Letters

There Goes the Neighborhood
Regarding Kirk Semple's article "First the Bumbling, Then the Crumbling" (November 28), I really did move to Miami Beach from New York City in 1989 because I loved the Art Deco buildings. On a beautiful, crisp, sunny, dragon-clouds-racing-by day, I was sitting having a colada with a friend of mine from San Francisco. We were swapping neighborhood-preservation stories. He won. They had saved not only a historic building but a business and a home, and in turn, a national treasure of a person. He was telling me about how they kept McDonald's and other chain stores out of their back yard and were keeping a real neighborhood. Chain stores choke a neighborhood; they don't play in the parks, in the restaurants, or shop in the stores.

It was then that I realized exactly how our Art Deco movement had failed. I can remember, with great joy, the approximately three months when I thought almost everyone got it. They understood the charm, the beauty, the humanness of these Art Deco buildings -- how they harmonize together yet are uniquely different and have their own personalities, just like people. What a great place for a people-oriented neighborhood!

But alas, that was a quick honeymoon. When I next looked, they hadn't gotten it. They never got it. They still haven't a clue of what a neighborhood is. They only smell money.

There isn't much neighborhood here, not like my friend's in San Francisco, where your neighbors and environment are both important. When I meet people who have lived only in Miami, I often tell them they ought to visit other parts of the U.S. so they can witness how nice and logical other people are (even New Yorkers).

I suggest that Daniel Abia, [Miami Beach senior engineering inspector], be given another job. Senior inspector and he isn't aware he's in one of the nation's most famous historic districts?

Starr Hagenbring
Miami Beach

Tobee's Choice
Judy Cantor's "An Unorthodox Style" (November 21) was most provocative and enlightening about the diverse group of Jews known as Hasidim. Her critical examination found Hasidics to be wanting in freedom of choice, stifling, and restrictive. But there is a more realistic view to be observed and objectively appraised in our local area.

Venture into the shul in Bal Harbour and speak to the women in attendance (granted they are seated separately and above the male area). You'll be impressed by their positions in our community as practicing attorneys, physicians, entrepreneurs, and teachers. They participate in the secular world and still proudly maintain their strict adherence to their religious choices.
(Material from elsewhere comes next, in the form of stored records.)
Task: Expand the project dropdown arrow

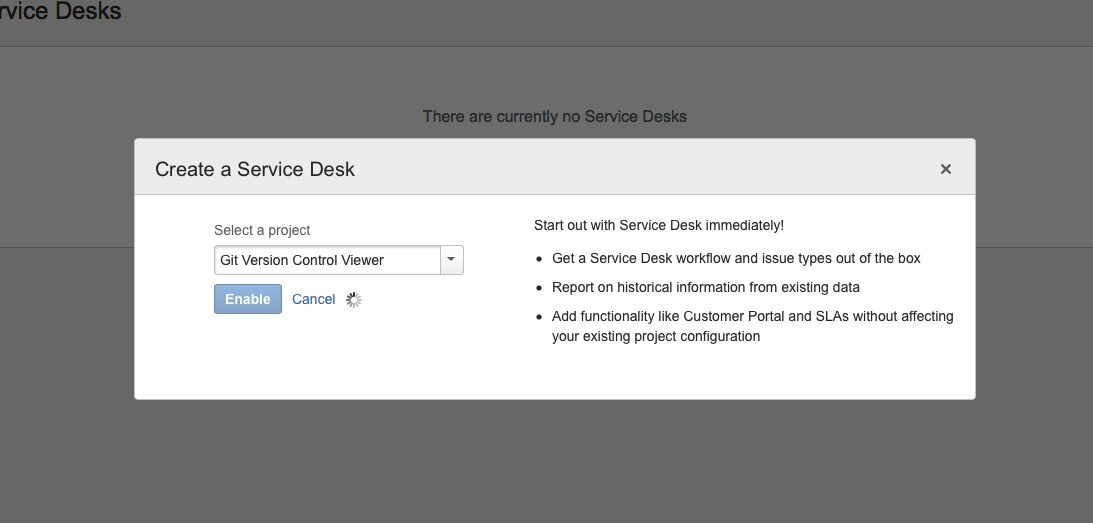Action: click(x=451, y=260)
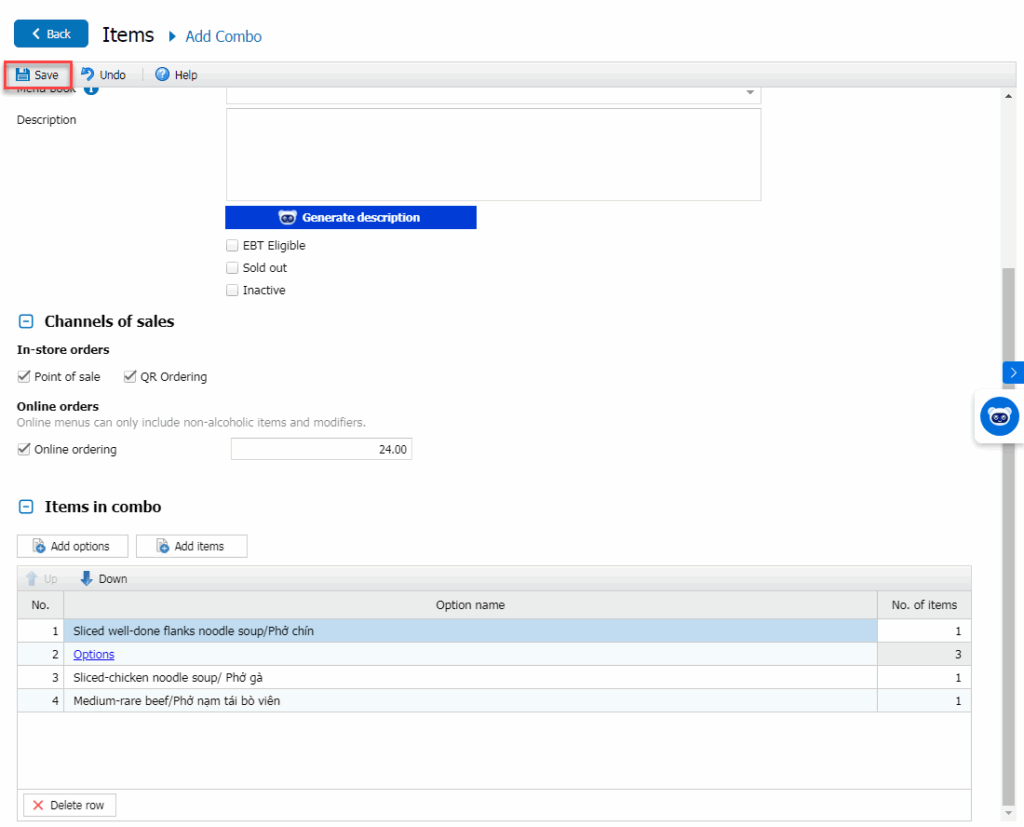Uncheck the QR Ordering checkbox
The width and height of the screenshot is (1024, 827).
click(130, 377)
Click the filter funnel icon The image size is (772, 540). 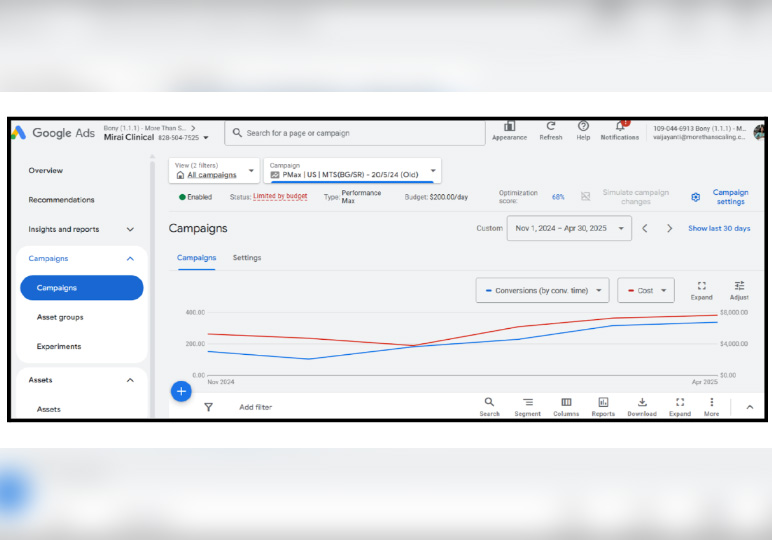[x=208, y=407]
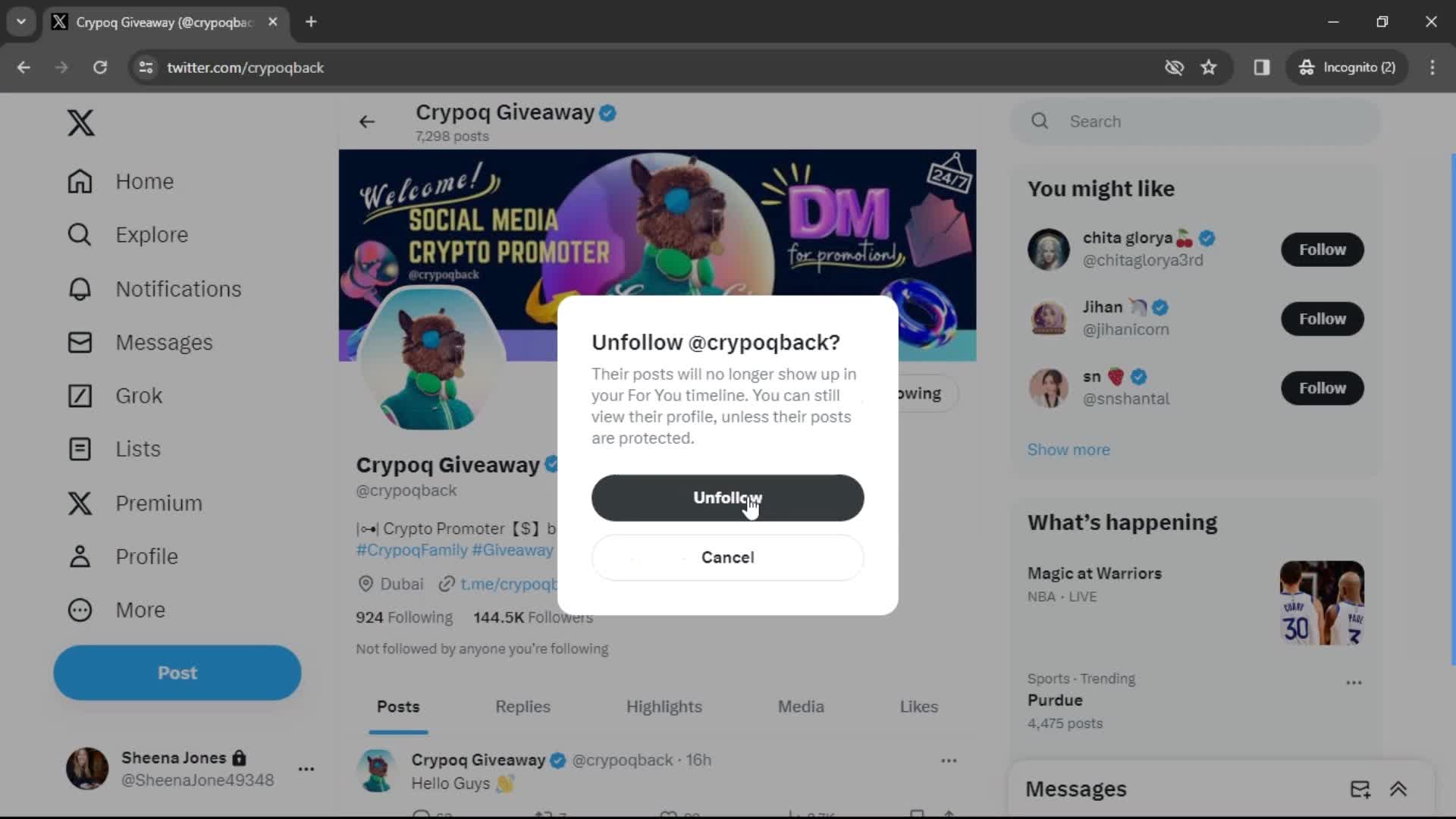Click the search input field
Viewport: 1456px width, 819px height.
coord(1198,121)
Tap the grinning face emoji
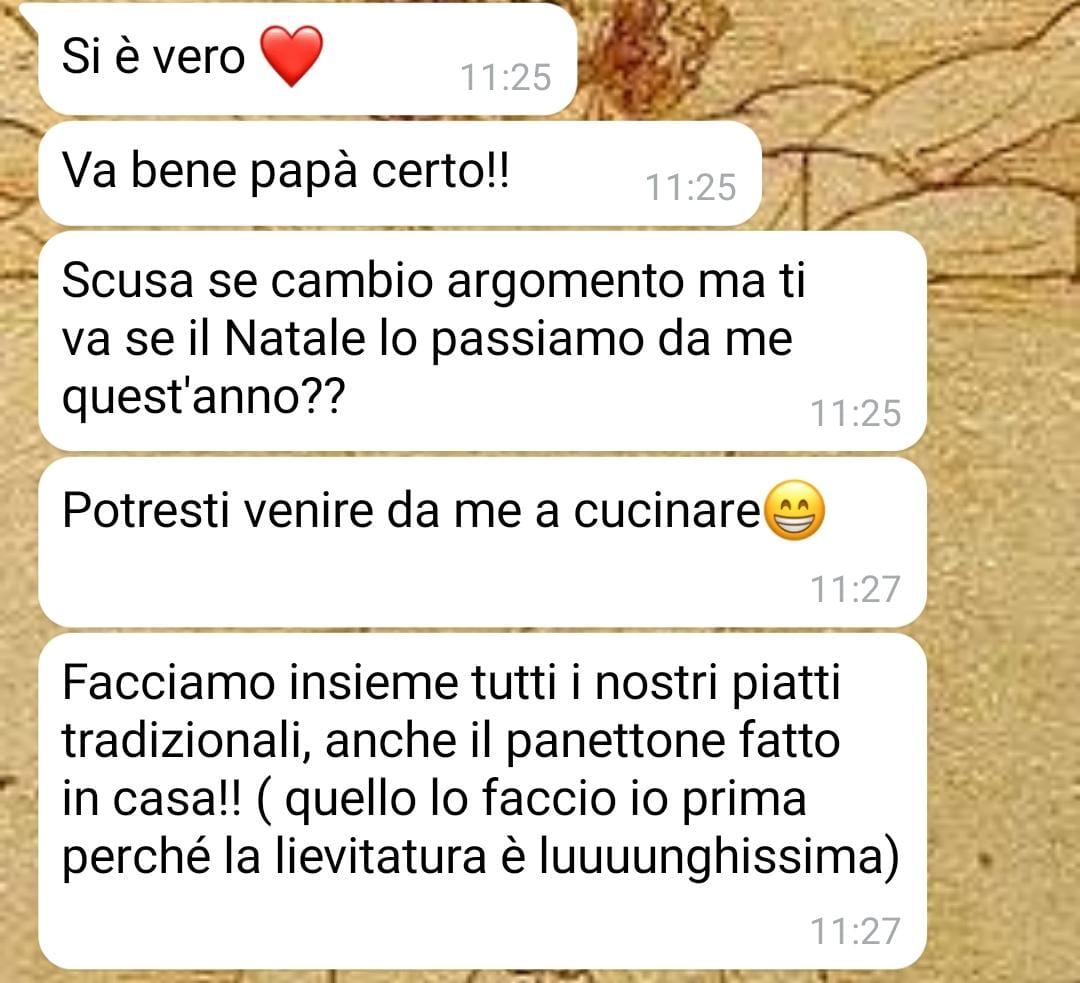This screenshot has height=983, width=1080. tap(796, 510)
Hopefully, everyone has choices. Although Yehudis Levitin was born into a fundamentalist family environment that can be stifling and consuming in its dictatorial demands, she managed to unshackle herself and select the more comfortable rituals and beautiful spiritual environment found among her contemporaries. She can be creative and enjoy living a full existence, and still be multidimensional as an artist.

Tobee Schneider
Bal Harbour

When Intelligence Is Not Enough
I am reading -- attempting to read -- Michael Sragow's review of The English Patient ("Fools for Love," November 21). I am an intelligent person, but I am struggling to tell if Sragow liked or disliked the movie. "It's a whitewash job done with sperm." What is he trying to say? Too cute by far. And after more than a page of elaborate scene-by-scene descriptions that seem to imply admiration, we learn that the film is "squishy at the core." Does this negate everything that went before?

And where's Todd Anthony? I love his stuff. His reviews are witty and don't read as if they were written with a thesaurus. I don't want to spend an entire lunch break reading a movie review.

Michelle Childs
Miami

Make Boat Repairs, Not Movies
The Miami City Commission soon will have an opportunity to determine how the Dinner Key boat yard will be developed, a subject reported by Sean Rowe in the October 17 issue ("Guess Who's Coming To Dinner Key?").
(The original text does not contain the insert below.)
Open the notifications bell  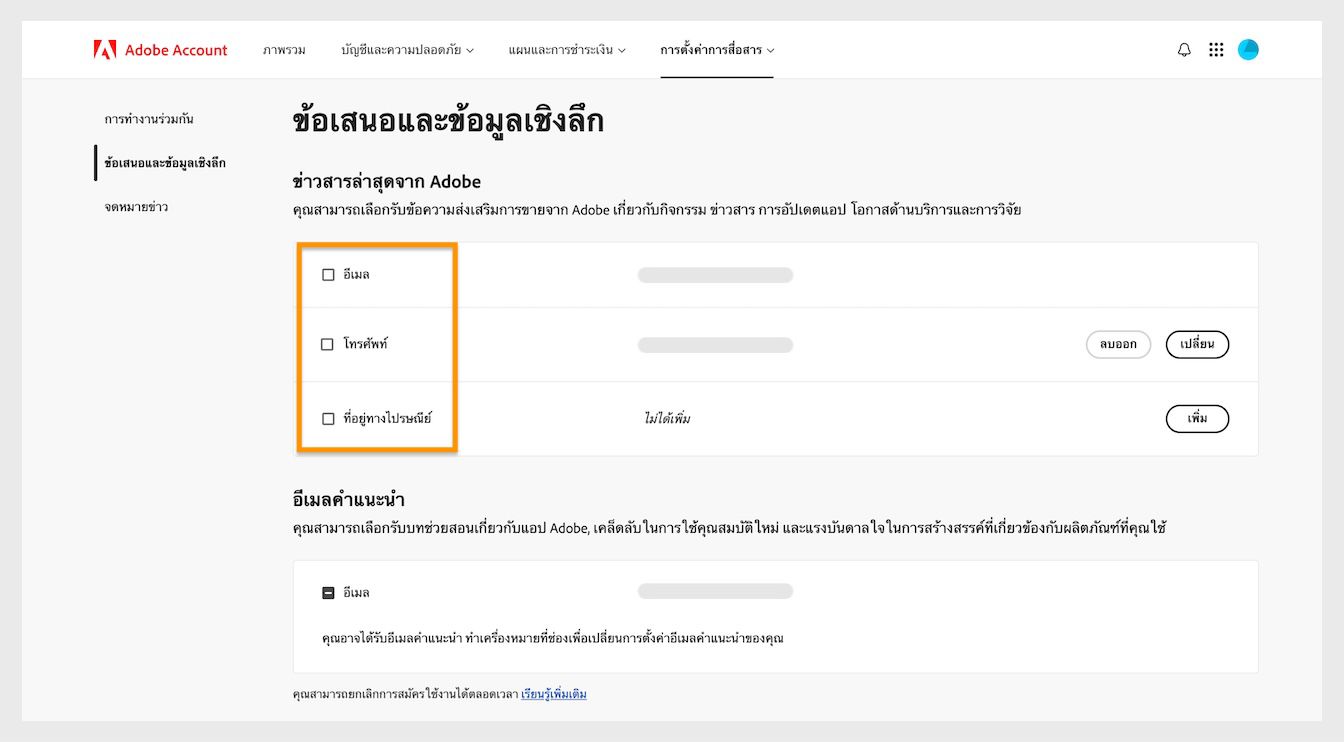click(x=1183, y=48)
Some time ago a group of concerned citizens met to decide how the public felt about the property. Ninety-eight percent of these people felt that the property should be returned to a full-service boat yard. Some of the dissenters were people with other special interests.

Not long ago the city put out a request for proposals (RFP) for the property. From my perspective, the RFP had several flaws: First, it did not require a place for "do-it-yourselfers" as promised earlier by the commission; second, and more serious, at the eleventh hour one of the commissioners decided that the property should have a minimum rent of $300,000 per year, which removed the possibility of our ever learning what the actual market value of the property was. At the twelfth hour a change was introduced by the staff providing that the major use of the property could be "film-related." I appeared before the commission to request that major be changed to ancillary. The commission agreed.

As a member of the Waterfront Advisory Board, I read all three of the proposals originally submitted, and the latest RFP. I sat through the three proposers' presentations, and the remaining two bidders a second time. After seeing the proposal submitted by Atlantic Clipper, I am amazed that the city's staff found them in compliance. Questions about their financial ability were answered with a very indignant "I don't know."